I am a graduate from DigiPen Institute of Technology and a former Software Engineer at Nintendo Technology Development. Programming and gaming are two of my biggest passions, and therefore pursuing a career developing software and games is a dream come true for me.
I have a great deal of experience in programming, both academically and professionally. As a masters graduate of DigiPen, I spent two years programming games and building up my game portfolio. In the fall of 2011, I developed three small 2D games in C++ which taught me the fundamentals of game and engine programming.
In the spring of 2012, I was part of a team that created a top down wave shooter called DOTS. This was the first major game project I worked on. I was in charge of visual design and programming graphical components such as lighting and post-processing using the DirectX 9 library.
My most recent project (and the project that I am most proud of) is a first person puzzle game called Chrononaut. I co-wrote the DirectX 11 graphics engine from scratch. Additionally, I was solely responsible for the creation of a tile-based deferred renderer that can support more than 1024 point lights at any time, with a frame rate of 90+ FPS. Some of my other notable contributions to the graphics engine include omni-directional shadow mapping, normal mapping and several post-process techniques such as glow mapping, screen-space ambient occlusion (SSAO) and fast approximate anti-aliasing (FXAA).
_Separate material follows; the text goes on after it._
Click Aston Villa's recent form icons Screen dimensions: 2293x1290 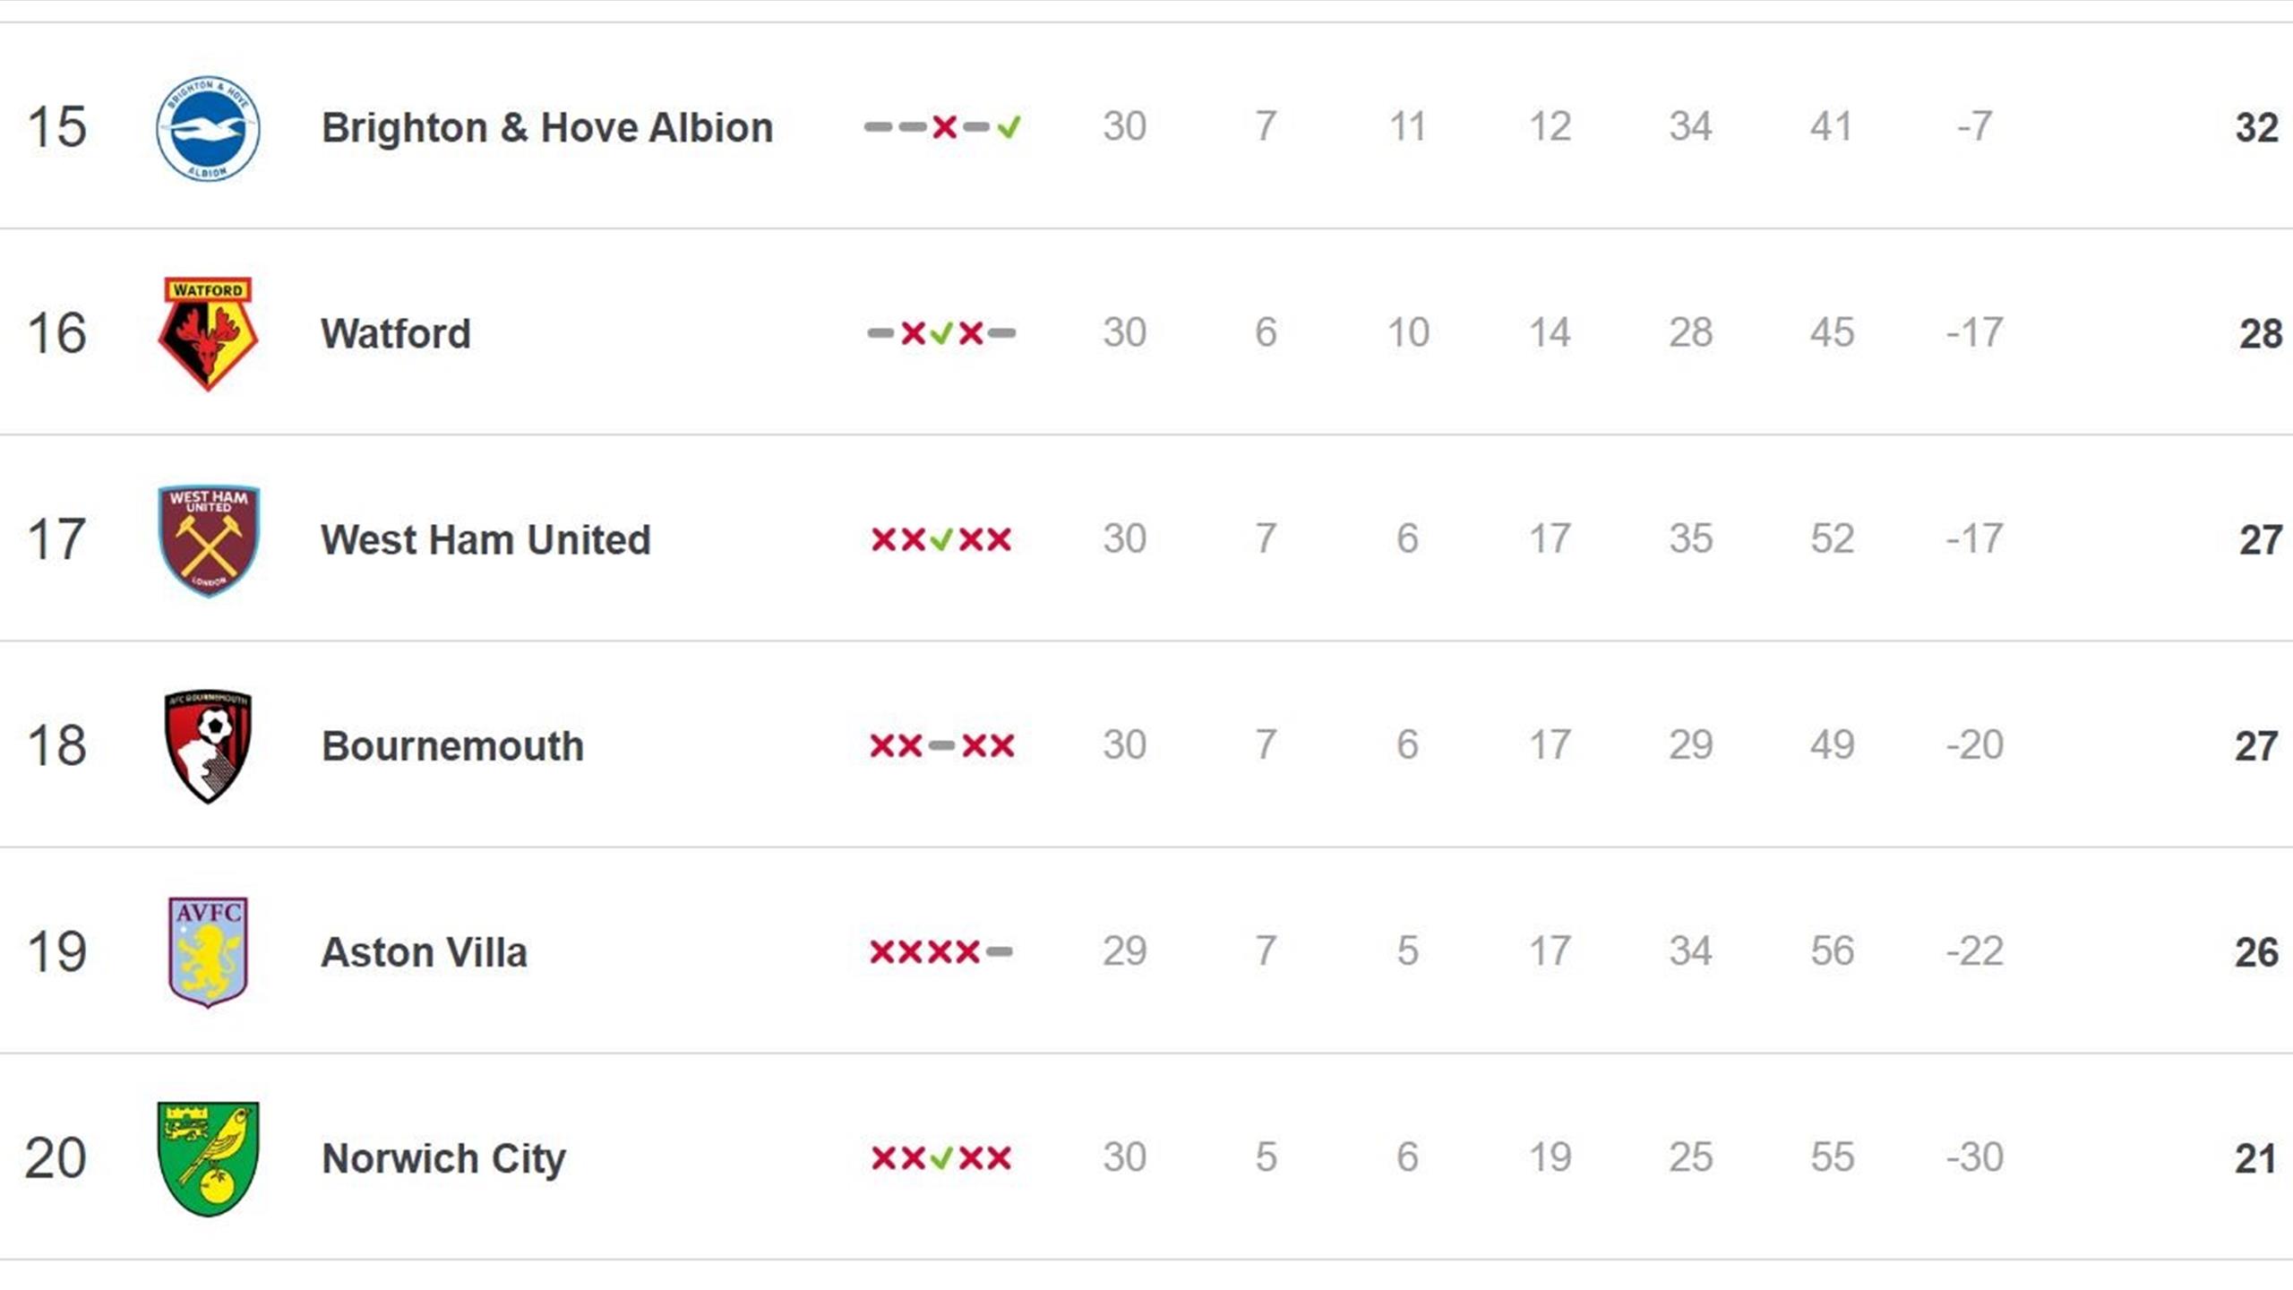pos(941,951)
After earning my M.S. degree in Spring 2013, I started working at Nintendo Technology Development.
I was an Associate Software Engineer, and primarily worked on the Wii U SDK.
I was interested in this position primarily due to two reasons:
- I was looking to grow more as a developer and NTD provided me the perfect opportunity to build up my experience in writing software test programs.
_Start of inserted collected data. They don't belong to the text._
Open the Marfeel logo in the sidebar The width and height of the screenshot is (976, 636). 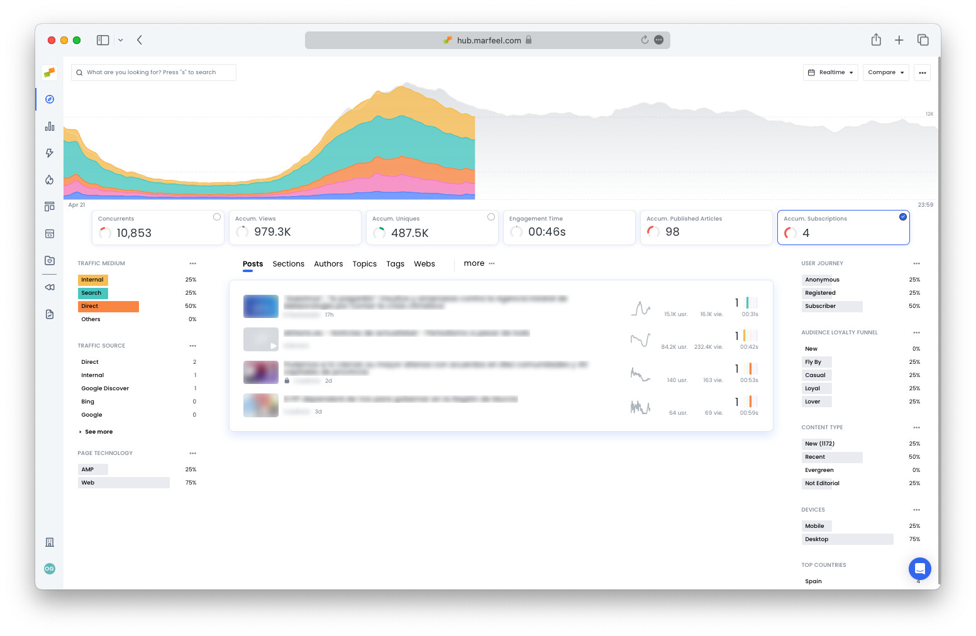(49, 72)
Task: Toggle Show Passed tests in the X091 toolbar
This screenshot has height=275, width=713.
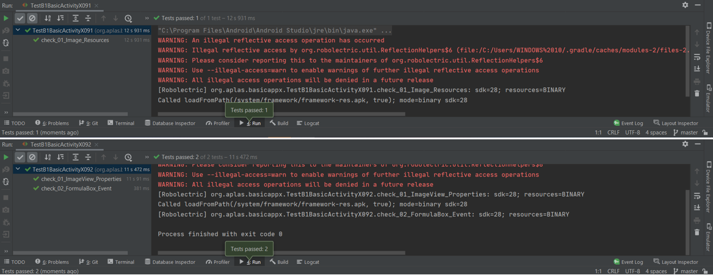Action: (x=20, y=18)
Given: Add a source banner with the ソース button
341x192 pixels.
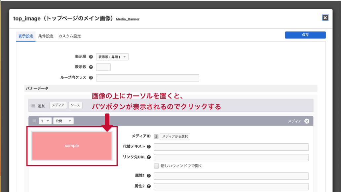Looking at the screenshot, I should coord(75,105).
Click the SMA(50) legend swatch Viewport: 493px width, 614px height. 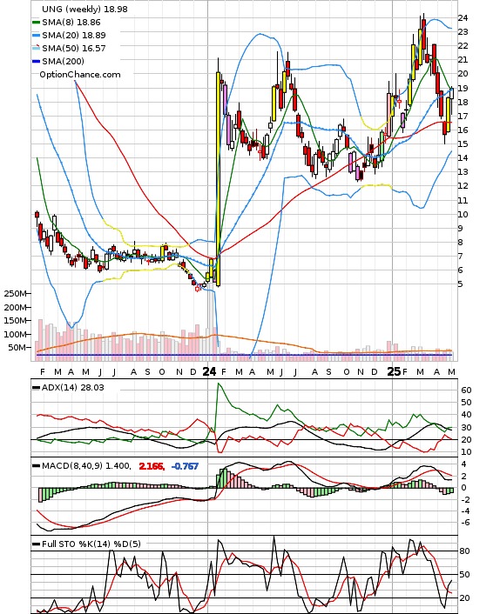click(36, 48)
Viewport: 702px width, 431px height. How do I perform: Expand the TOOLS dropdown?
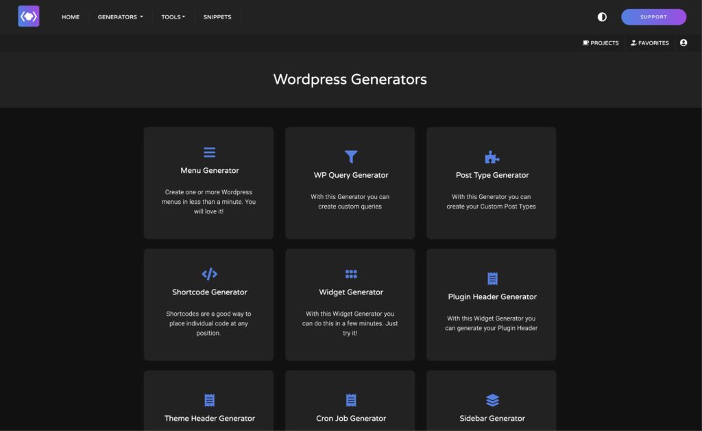pyautogui.click(x=173, y=16)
- I could receive firsthand experience developing on consoles and working on lower level APIs.
Working as an engineer on the SDK team was extremely rewarding. We had a small team at NTD and therefore many of us had interchangeable duties.
During my time working there, I worked on resolving bugs for game developers, managing and maintaining a suite of autotests for the gamepad, as well as assisting some of the engineers from Nintendo of Japan with Hardware R&D work.
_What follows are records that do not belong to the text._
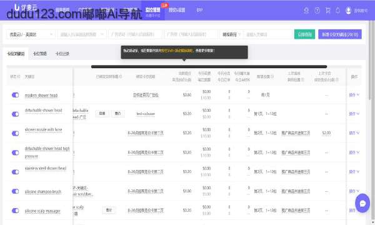Click the info icon beside the 状态 column header
This screenshot has width=375, height=225.
point(19,77)
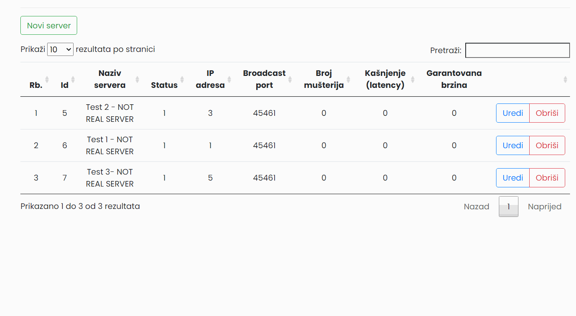
Task: Sort by IP adresa column arrows
Action: tap(229, 79)
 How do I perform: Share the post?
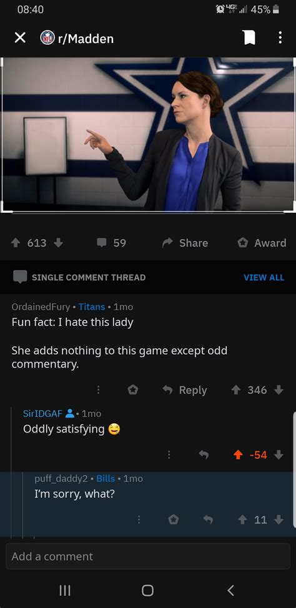tap(185, 243)
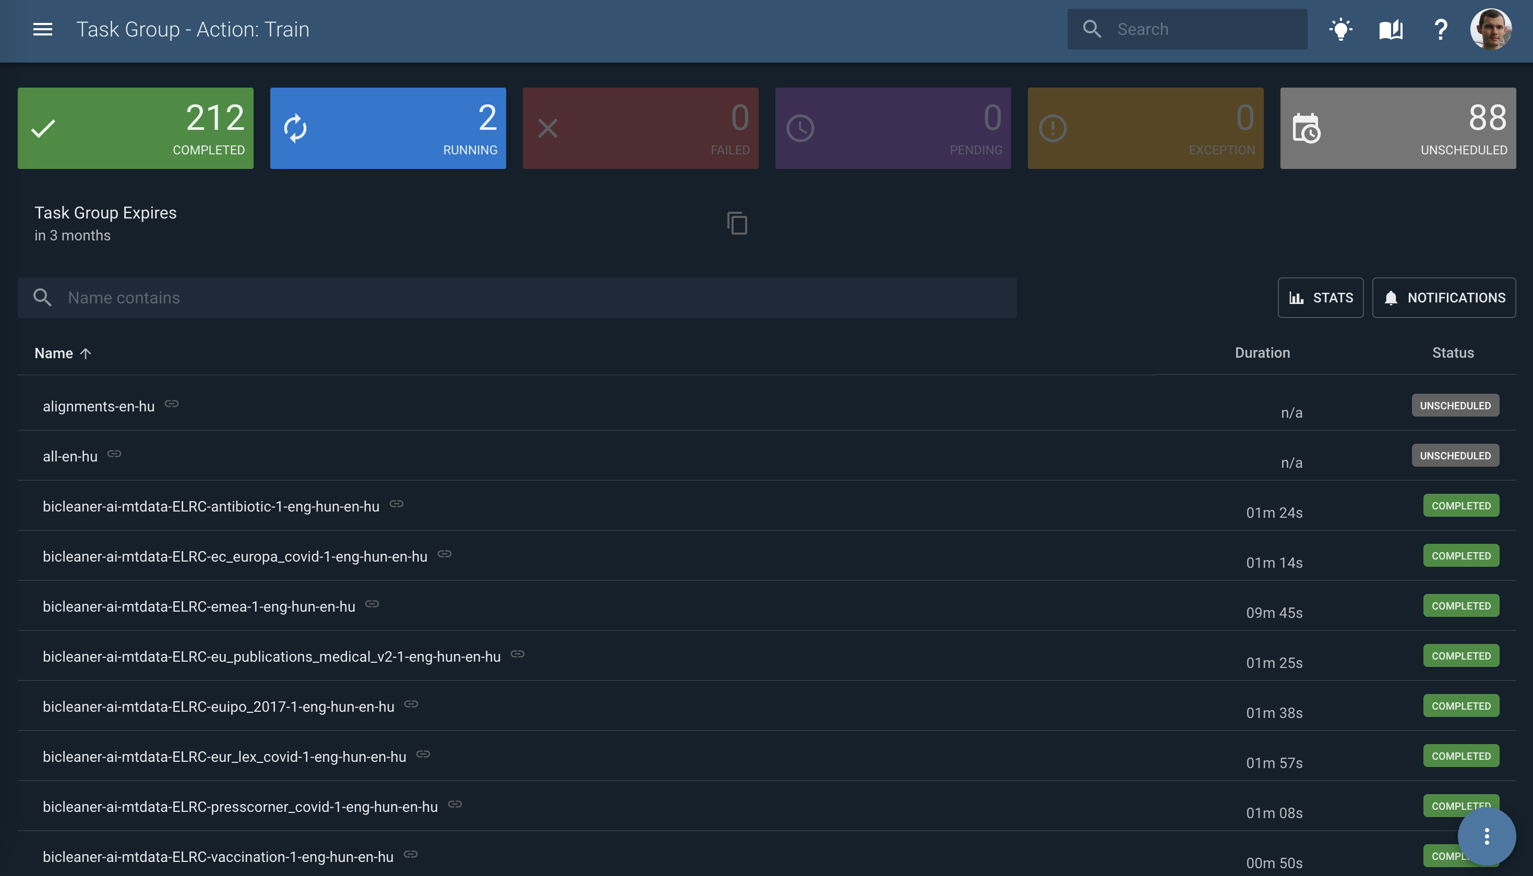Click STATS button to view statistics
1533x876 pixels.
(x=1320, y=298)
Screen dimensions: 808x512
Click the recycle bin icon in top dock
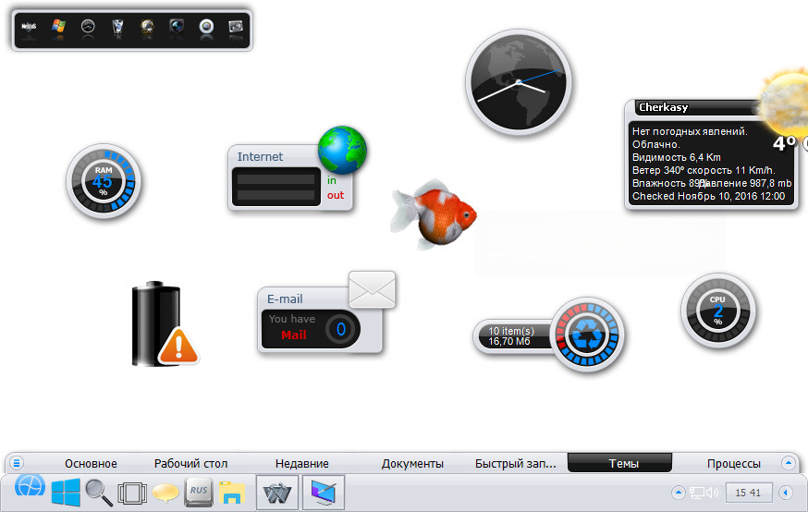117,28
As a budding engineer, working on all these different disciplines with an experienced team of engineers has helped me see a different side of the game industry that I was not exposed to before.
I am confident that the skills I have gained at NTD have not only complemented my skill set in game development, but made me a more proficient software engineer.
In addition to programming games and software, I thoroughly enjoy hardware programming. My weapons of choice are generally the PIC microcontroller or the Arduino. Back when I was pursuing my bachelors degree in Computer Engineering at the University of Texas, Arlington, I was part of a team that developed a Nerf sentry gun. This sentry used computer vision to track moving targets and fire Nerf darts at them. I was involved in writing the embedded code that translated the target’s coordinates into motor signals that moved the sentry. This project was also the basis for my thesis in the Honors College.
After earning my B.S. degree in Spring 2011 (a few months before I started at DigiPen), I pursued a summer internship at GameStop HQ in Grapevine, Texas. I worked on a few engineering projects in their new Research and Development team. One of my main responsibilities was writing embedded code onto a microcontroller that allowed a gamepad to send Bluetooth commands to an Android tablet. I also worked with the other engineers on my team to design the controller and package the components in a manner that preserves the gamepad ergonomics.
My hobbies and interests include playing the guitar, basketball, cycling and of course, gaming. In my spare time, I also enjoy reading novels, listening to music, watching movies or catching up on TV shows.